If you’re a marketer, however – get over it. There’s a gold medal prize if you can unlock the treasure chest. The key is prospect insight.

Don’t give in to the delusion that prospects are just like customers, minus a teaspoon of awareness. That’s an easy answer, a lazy strategy, and always wrong. Marketing is not so simple that buying a little more awareness solves the growth problem.

Those prospects, for the most part, are already customers of somebody else. You can’t just scoop them up with a “hey, we exist” message. You have to wrestle them away from what they spend money on now, which takes a deep understanding of what differentiators are relevant to them. What’s urgent. What will resonate to evoke an emotional response?

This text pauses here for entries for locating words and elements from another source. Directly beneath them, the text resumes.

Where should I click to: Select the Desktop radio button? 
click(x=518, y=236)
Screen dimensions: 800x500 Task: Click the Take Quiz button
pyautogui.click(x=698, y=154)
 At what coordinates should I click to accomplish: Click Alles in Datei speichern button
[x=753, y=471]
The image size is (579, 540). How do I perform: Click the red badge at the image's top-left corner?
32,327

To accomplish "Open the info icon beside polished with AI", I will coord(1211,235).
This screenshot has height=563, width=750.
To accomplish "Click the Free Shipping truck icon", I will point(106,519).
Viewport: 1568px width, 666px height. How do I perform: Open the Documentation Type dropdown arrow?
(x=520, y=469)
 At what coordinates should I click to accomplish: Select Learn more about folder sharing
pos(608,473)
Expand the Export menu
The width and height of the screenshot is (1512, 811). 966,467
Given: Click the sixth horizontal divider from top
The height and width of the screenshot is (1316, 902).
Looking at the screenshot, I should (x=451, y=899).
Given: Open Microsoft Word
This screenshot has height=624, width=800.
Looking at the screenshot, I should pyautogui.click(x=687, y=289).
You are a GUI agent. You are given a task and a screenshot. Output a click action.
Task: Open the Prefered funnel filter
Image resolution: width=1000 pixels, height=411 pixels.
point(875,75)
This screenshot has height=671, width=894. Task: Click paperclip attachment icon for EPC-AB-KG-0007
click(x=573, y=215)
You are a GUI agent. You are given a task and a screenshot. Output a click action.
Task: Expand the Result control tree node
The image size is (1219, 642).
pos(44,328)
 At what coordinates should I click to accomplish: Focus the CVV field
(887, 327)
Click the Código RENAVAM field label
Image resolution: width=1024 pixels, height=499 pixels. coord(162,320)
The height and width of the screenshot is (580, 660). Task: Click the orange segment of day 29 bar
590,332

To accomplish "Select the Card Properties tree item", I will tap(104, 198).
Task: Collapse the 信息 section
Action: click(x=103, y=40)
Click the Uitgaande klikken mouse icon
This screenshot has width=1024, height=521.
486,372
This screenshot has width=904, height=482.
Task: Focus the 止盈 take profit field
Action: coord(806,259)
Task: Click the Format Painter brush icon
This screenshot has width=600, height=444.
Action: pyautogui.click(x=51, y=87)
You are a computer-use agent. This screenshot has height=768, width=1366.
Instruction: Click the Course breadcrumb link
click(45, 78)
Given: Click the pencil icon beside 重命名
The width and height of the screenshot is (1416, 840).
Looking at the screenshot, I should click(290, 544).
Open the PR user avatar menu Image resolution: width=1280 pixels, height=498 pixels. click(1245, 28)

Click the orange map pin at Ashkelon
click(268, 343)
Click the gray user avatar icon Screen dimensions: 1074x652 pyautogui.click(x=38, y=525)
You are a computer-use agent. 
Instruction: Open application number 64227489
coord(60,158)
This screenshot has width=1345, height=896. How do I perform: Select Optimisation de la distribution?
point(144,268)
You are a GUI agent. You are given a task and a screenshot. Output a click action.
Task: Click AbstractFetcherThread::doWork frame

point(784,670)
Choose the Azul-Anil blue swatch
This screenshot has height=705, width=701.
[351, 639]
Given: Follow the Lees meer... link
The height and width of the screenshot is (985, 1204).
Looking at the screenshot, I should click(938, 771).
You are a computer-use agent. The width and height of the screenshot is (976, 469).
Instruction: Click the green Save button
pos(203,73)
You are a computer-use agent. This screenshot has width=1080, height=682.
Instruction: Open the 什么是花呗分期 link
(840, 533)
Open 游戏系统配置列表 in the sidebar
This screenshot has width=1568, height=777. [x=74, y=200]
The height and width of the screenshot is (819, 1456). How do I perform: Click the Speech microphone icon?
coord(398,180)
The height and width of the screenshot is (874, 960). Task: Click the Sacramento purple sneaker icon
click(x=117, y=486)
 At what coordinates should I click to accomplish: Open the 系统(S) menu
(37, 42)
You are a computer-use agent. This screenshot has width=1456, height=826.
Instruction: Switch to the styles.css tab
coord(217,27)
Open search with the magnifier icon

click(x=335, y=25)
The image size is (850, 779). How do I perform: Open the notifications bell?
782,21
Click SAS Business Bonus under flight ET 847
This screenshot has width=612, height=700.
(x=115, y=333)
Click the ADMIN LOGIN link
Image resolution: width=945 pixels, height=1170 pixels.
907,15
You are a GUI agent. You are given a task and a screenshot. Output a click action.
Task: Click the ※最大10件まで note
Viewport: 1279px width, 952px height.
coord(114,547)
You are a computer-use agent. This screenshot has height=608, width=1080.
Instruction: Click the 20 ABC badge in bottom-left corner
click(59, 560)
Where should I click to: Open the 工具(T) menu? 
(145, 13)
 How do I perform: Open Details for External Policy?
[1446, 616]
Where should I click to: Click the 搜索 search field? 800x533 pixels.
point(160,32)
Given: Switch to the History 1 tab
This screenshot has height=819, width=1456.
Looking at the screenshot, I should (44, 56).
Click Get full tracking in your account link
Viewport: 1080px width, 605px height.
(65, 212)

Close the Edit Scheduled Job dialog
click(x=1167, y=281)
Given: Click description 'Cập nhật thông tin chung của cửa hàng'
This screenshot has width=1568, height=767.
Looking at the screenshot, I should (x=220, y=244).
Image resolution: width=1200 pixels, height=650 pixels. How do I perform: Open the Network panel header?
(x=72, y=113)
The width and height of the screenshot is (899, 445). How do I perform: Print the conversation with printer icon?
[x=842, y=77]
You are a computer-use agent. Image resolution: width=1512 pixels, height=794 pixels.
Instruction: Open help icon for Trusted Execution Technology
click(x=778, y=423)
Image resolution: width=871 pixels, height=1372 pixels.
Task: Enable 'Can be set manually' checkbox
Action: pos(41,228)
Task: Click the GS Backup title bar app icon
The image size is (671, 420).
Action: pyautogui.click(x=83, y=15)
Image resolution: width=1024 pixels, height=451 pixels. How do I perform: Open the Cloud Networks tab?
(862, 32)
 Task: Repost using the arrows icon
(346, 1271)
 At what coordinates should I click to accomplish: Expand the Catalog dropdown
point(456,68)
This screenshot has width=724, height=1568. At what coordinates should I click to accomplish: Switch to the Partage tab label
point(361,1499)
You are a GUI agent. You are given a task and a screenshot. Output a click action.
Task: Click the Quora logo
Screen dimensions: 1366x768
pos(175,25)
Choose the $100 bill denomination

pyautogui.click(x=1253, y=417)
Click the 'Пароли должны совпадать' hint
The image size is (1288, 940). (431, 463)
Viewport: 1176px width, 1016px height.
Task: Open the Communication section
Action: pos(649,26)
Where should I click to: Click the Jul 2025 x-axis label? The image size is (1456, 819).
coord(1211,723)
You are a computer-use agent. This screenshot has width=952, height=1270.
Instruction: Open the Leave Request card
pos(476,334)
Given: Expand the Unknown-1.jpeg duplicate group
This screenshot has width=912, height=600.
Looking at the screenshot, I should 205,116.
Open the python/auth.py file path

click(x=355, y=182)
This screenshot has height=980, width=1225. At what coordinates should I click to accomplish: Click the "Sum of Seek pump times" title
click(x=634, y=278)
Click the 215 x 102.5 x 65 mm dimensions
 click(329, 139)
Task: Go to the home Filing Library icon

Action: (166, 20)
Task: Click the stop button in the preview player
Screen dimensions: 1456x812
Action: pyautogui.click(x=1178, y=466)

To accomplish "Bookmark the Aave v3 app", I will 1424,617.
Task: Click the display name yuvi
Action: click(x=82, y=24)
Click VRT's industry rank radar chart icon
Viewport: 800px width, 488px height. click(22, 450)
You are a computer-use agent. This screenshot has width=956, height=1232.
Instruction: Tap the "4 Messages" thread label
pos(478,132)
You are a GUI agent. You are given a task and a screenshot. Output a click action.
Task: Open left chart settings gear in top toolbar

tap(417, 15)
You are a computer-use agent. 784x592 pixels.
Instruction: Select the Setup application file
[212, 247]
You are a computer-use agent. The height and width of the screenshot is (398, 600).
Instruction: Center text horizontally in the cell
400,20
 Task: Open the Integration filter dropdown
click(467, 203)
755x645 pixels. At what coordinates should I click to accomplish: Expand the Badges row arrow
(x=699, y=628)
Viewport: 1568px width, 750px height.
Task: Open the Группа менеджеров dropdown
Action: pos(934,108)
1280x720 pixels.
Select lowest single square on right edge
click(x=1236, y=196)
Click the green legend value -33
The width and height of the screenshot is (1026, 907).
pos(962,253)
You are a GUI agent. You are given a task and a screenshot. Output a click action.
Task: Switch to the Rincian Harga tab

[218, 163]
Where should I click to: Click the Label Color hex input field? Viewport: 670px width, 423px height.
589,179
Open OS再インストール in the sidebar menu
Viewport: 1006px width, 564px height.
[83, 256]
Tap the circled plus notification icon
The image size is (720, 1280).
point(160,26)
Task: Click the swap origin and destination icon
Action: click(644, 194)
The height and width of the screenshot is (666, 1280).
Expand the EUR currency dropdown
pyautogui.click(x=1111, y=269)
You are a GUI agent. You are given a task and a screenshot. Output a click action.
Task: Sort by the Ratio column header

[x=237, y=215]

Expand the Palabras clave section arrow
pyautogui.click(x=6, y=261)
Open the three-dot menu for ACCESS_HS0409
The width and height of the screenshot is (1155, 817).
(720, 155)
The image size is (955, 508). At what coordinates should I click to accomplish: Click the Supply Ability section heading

What will it take to get them to trust you and believe your brand narrative?

Finding those breakthrough prospect insights is genuinely hard work, requiring

• skillful research,

• brilliant account planners, or

• technology that offers actionable analytics.

Great researchers and planners are both valuable and rare. New content marketing technology, on the other hand, can now get you to prospect insights in innovative ways.

*“Customers are your best prospects” is a common excuse to avoid the hard work of finding prospect insights. They’re not the best prospects, just the easiest to find. If you’re satisfied with mildly incremental growth, you can accept this cliché – but why not go big?